Given problem: Copy out every line of the material below word for word.

Information shown:
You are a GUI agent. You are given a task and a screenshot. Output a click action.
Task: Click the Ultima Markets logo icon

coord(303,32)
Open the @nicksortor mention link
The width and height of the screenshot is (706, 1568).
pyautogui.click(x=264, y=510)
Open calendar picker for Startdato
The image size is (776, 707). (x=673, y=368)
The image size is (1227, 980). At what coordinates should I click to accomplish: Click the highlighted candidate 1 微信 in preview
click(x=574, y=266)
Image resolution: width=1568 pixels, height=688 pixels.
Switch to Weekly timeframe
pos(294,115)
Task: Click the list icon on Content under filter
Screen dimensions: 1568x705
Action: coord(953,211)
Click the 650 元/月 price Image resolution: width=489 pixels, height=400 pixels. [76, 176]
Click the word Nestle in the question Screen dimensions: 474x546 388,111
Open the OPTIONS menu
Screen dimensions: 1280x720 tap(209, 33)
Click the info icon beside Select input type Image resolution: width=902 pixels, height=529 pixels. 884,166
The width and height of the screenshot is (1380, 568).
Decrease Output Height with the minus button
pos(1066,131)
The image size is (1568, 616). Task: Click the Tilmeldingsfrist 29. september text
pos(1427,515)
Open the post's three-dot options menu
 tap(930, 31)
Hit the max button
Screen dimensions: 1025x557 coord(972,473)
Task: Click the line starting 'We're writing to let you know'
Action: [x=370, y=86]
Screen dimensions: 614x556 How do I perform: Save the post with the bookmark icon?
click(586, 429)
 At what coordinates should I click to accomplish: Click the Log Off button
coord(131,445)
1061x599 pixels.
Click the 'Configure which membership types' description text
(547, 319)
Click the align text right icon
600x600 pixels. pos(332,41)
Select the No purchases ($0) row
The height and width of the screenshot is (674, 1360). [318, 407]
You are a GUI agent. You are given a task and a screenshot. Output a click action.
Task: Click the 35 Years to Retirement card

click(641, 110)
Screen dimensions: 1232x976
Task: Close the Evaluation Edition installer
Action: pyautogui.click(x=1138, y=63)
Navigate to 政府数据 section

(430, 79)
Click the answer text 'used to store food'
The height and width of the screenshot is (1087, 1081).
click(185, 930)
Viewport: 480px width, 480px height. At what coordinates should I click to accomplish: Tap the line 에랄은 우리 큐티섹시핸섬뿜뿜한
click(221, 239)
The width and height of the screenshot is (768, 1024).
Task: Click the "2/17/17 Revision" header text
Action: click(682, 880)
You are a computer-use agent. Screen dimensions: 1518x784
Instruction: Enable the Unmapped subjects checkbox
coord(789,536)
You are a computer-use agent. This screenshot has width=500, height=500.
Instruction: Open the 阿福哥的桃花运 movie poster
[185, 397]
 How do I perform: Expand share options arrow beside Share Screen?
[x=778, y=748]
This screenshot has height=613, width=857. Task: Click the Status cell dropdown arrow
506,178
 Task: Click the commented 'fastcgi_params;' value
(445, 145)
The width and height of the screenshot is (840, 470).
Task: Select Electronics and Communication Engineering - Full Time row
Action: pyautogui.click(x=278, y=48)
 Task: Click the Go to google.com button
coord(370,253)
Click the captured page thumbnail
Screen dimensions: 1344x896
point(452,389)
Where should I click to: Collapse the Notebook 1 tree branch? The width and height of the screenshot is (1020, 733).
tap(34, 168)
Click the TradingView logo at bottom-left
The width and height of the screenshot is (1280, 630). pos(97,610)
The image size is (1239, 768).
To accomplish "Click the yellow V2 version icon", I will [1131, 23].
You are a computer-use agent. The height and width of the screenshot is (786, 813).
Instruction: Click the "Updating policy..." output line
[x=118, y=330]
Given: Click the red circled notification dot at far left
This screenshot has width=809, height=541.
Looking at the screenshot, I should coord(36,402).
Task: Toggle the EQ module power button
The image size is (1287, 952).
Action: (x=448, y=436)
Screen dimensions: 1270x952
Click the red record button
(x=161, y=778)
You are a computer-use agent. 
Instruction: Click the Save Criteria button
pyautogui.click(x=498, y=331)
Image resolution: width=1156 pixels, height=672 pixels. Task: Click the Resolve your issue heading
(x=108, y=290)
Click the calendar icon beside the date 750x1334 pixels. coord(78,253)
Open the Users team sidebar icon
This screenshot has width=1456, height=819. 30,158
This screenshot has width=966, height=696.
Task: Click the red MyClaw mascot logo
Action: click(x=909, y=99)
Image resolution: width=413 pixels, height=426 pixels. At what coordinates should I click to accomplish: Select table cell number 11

Answer:
You are a GUI agent. You are given a task and a screenshot. Output a click action.
Task: Click the Ultima Markets logo icon

coord(303,32)
Open the @nicksortor mention link
The width and height of the screenshot is (706, 1568).
pyautogui.click(x=264, y=510)
Open calendar picker for Startdato
The image size is (776, 707). (x=673, y=368)
The image size is (1227, 980). At what coordinates should I click to accomplish: Click the highlighted candidate 1 微信 in preview
click(x=574, y=266)
Image resolution: width=1568 pixels, height=688 pixels.
Switch to Weekly timeframe
pos(294,115)
Task: Click the list icon on Content under filter
Screen dimensions: 1568x705
Action: coord(953,211)
Click the 650 元/月 price Image resolution: width=489 pixels, height=400 pixels. [76, 176]
Click the word Nestle in the question Screen dimensions: 474x546 388,111
Open the OPTIONS menu
Screen dimensions: 1280x720 tap(209, 33)
Click the info icon beside Select input type Image resolution: width=902 pixels, height=529 pixels. 884,166
The width and height of the screenshot is (1380, 568).
Decrease Output Height with the minus button
pos(1066,131)
The image size is (1568, 616). Task: Click the Tilmeldingsfrist 29. september text
pos(1427,515)
Open the post's three-dot options menu
 tap(930, 31)
Hit the max button
Screen dimensions: 1025x557 coord(972,473)
Task: Click the line starting 'We're writing to let you know'
Action: [x=370, y=86]
Screen dimensions: 614x556 How do I perform: Save the post with the bookmark icon?
click(586, 429)
 At what coordinates should I click to accomplish: Click the Log Off button
coord(131,445)
1061x599 pixels.
Click the 'Configure which membership types' description text
(547, 319)
Click the align text right icon
600x600 pixels. pos(332,41)
Select the No purchases ($0) row
The height and width of the screenshot is (674, 1360). [318, 407]
You are a GUI agent. You are given a task and a screenshot. Output a click action.
Task: Click the 35 Years to Retirement card

click(641, 110)
Screen dimensions: 1232x976
Task: Close the Evaluation Edition installer
Action: pyautogui.click(x=1138, y=63)
Navigate to 政府数据 section

(430, 79)
Click the answer text 'used to store food'
The height and width of the screenshot is (1087, 1081).
click(185, 930)
Viewport: 480px width, 480px height. At what coordinates should I click to accomplish: Tap the line 에랄은 우리 큐티섹시핸섬뿜뿜한
click(221, 239)
The width and height of the screenshot is (768, 1024).
Task: Click the "2/17/17 Revision" header text
Action: click(682, 880)
You are a computer-use agent. Screen dimensions: 1518x784
Instruction: Enable the Unmapped subjects checkbox
coord(789,536)
You are a computer-use agent. This screenshot has width=500, height=500.
Instruction: Open the 阿福哥的桃花运 movie poster
[185, 397]
 How do I perform: Expand share options arrow beside Share Screen?
[x=778, y=748]
This screenshot has height=613, width=857. Task: Click the Status cell dropdown arrow
506,178
 Task: Click the commented 'fastcgi_params;' value
(445, 145)
The width and height of the screenshot is (840, 470).
Task: Select Electronics and Communication Engineering - Full Time row
Action: pyautogui.click(x=278, y=48)
 Task: Click the Go to google.com button
coord(370,253)
Click the captured page thumbnail
Screen dimensions: 1344x896
point(452,389)
Where should I click to: Collapse the Notebook 1 tree branch? The width and height of the screenshot is (1020, 733).
tap(34, 168)
Click the TradingView logo at bottom-left
The width and height of the screenshot is (1280, 630). pos(97,610)
The image size is (1239, 768).
To accomplish "Click the yellow V2 version icon", I will [1131, 23].
You are a computer-use agent. The height and width of the screenshot is (786, 813).
Instruction: Click the "Updating policy..." output line
[x=118, y=330]
Given: Click the red circled notification dot at far left
This screenshot has width=809, height=541.
Looking at the screenshot, I should coord(36,402).
Task: Toggle the EQ module power button
The image size is (1287, 952).
Action: (x=448, y=436)
Screen dimensions: 1270x952
Click the red record button
(x=161, y=778)
You are a computer-use agent. 
Instruction: Click the Save Criteria button
pyautogui.click(x=498, y=331)
Image resolution: width=1156 pixels, height=672 pixels. Task: Click the Resolve your issue heading
(x=108, y=290)
Click the calendar icon beside the date 750x1334 pixels. coord(78,253)
Open the Users team sidebar icon
This screenshot has width=1456, height=819. 30,158
This screenshot has width=966, height=696.
Task: Click the red MyClaw mascot logo
Action: click(x=909, y=99)
Image resolution: width=413 pixels, height=426 pixels. At what coordinates should I click to accomplish: Select table cell number 11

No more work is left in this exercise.